**Supplied passage**
From the outside, the hard part of designing a chair is making a blueprint. At least making a blueprint looks hard to people who've never made one. According to outsiders, the next layer of the onion is perhaps inserting reasonable constraint dimensions for similar reasons.

From the inside, as a guy who's recreationally made furniture, the hard part is judgment about joint selection and design, experience with wood warping (all wood changes shape with the seasons, a good woodworker makes it look easy to work around and a bad one makes expensive firewood that rapidly falls apart). Another insider PoV is judgment about wood selection to get the correct balance of final finish durability and appearance. Finally working toward outer layers of the onion, its time to do parametric joint design decisions... What's the ideal number and size of dovetail joints for, perhaps, a drawer.

I've seen prints of chairs before I don't need a LLM to make one similar to the ones I've seen before and could probably make from memory (at least ones I built myself), the library has loanable books and woodworking magazines. I do see the attraction from the outside.

Consider something like a Windsor chair. The larger the wedge in the spindles the tighter and longer lasting the chair until you break something trying to force them in; there's a lot of judgment and experience in designing, selecting, and installing spindles, but none of it is written down so it'll be hard to train a LLM... Tighten it until it breaks then don't tighten it that much next time. Most super detailed plans for Windsors are for inferior machine produced replicas which are not necessarily useful for a fine woodworker and are not exactly what craftsmen would aspire to. People who want "a cheap chair" will buy a 4-pak of folding chairs from walmart anyway, not make a homemade Windsor-style chair.

**Task item A**
In the chair-design passage, what happens to all wood with the seasons?
**Task item B**
Transcribe the chair-design passage starting at "Consider something like" and ending at "homemade Windsor-style chair.".

**Supplied material**
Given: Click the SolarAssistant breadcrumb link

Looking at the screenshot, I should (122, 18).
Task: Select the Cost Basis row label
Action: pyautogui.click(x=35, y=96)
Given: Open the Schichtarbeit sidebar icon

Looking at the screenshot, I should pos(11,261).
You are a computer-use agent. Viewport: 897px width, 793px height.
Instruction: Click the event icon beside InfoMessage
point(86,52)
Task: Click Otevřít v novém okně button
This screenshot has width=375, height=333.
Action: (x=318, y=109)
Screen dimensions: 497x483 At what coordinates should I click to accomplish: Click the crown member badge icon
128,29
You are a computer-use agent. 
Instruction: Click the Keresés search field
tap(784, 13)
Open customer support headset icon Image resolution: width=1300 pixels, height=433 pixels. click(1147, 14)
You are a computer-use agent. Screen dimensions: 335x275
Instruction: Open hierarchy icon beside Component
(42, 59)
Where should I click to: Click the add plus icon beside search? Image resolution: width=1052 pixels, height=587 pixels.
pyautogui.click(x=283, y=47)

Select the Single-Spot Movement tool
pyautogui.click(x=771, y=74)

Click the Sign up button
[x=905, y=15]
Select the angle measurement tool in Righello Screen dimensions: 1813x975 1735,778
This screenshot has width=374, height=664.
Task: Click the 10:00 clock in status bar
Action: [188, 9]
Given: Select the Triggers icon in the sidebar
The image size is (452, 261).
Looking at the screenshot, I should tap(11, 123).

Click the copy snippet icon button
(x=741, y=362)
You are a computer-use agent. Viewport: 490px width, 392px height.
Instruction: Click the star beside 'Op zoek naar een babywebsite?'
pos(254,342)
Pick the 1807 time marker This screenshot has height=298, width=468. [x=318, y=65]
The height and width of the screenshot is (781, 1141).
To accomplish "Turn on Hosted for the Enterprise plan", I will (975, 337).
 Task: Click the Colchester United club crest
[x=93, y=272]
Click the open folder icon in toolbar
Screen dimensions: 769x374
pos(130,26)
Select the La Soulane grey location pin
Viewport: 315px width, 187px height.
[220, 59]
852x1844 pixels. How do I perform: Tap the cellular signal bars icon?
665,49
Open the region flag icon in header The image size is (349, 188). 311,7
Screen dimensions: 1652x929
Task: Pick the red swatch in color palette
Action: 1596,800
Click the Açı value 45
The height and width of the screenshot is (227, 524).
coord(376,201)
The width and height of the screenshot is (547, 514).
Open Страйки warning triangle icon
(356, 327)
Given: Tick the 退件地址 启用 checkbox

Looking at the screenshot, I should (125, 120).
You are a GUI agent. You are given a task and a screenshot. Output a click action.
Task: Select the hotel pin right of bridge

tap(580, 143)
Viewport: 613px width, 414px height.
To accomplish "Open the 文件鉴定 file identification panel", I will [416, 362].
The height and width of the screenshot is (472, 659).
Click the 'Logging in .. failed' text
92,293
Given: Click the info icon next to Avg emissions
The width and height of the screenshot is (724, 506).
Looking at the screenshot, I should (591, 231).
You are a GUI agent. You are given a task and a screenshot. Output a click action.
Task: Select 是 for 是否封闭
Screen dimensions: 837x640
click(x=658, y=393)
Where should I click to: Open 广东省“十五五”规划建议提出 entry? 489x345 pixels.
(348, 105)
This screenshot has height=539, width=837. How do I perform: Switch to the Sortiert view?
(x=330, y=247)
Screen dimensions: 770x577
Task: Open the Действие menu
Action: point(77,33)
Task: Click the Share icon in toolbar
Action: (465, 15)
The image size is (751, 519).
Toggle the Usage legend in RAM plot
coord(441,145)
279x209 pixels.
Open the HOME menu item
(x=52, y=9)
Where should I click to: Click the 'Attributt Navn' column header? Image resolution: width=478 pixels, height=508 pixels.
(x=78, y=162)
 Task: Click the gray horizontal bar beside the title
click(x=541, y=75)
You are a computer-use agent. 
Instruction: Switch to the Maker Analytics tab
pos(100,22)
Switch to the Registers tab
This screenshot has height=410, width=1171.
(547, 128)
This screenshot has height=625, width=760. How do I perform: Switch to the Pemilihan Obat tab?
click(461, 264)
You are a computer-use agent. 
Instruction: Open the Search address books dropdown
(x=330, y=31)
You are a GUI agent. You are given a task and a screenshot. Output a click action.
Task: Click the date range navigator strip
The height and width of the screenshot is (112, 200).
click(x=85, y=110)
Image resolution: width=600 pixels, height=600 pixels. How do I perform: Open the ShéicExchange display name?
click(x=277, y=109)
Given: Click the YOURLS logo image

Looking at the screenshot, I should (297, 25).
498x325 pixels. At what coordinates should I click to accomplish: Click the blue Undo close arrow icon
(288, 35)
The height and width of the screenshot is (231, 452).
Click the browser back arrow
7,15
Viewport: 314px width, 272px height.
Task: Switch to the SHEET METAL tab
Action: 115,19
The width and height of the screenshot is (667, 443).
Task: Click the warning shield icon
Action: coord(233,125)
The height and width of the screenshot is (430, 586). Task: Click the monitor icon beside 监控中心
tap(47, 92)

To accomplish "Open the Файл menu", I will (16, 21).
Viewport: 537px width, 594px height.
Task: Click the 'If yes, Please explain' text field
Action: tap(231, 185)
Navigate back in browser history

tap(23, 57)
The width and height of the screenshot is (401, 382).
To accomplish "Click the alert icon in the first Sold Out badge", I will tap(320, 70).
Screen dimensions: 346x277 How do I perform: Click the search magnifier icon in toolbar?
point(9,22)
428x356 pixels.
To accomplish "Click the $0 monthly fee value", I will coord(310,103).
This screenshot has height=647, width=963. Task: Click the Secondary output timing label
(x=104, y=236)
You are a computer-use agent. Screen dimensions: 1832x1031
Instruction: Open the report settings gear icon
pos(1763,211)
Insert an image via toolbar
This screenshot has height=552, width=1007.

**Expected output A**
It changes shape.

**Expected output B**
Consider something like a Windsor chair. The larger the wedge in the spindles the tighter and longer lasting the chair until you break something trying to force them in; there's a lot of judgment and experience in designing, selecting, and installing spindles, but none of it is written down so it'll be hard to train a LLM... Tighten it until it breaks then don't tighten it that much next time. Most super detailed plans for Windsors are for inferior machine produced replicas which are not necessarily useful for a fine woodworker and are not exactly what craftsmen would aspire to. People who want "a cheap chair" will buy a 4-pak of folding chairs from walmart anyway, not make a homemade Windsor-style chair.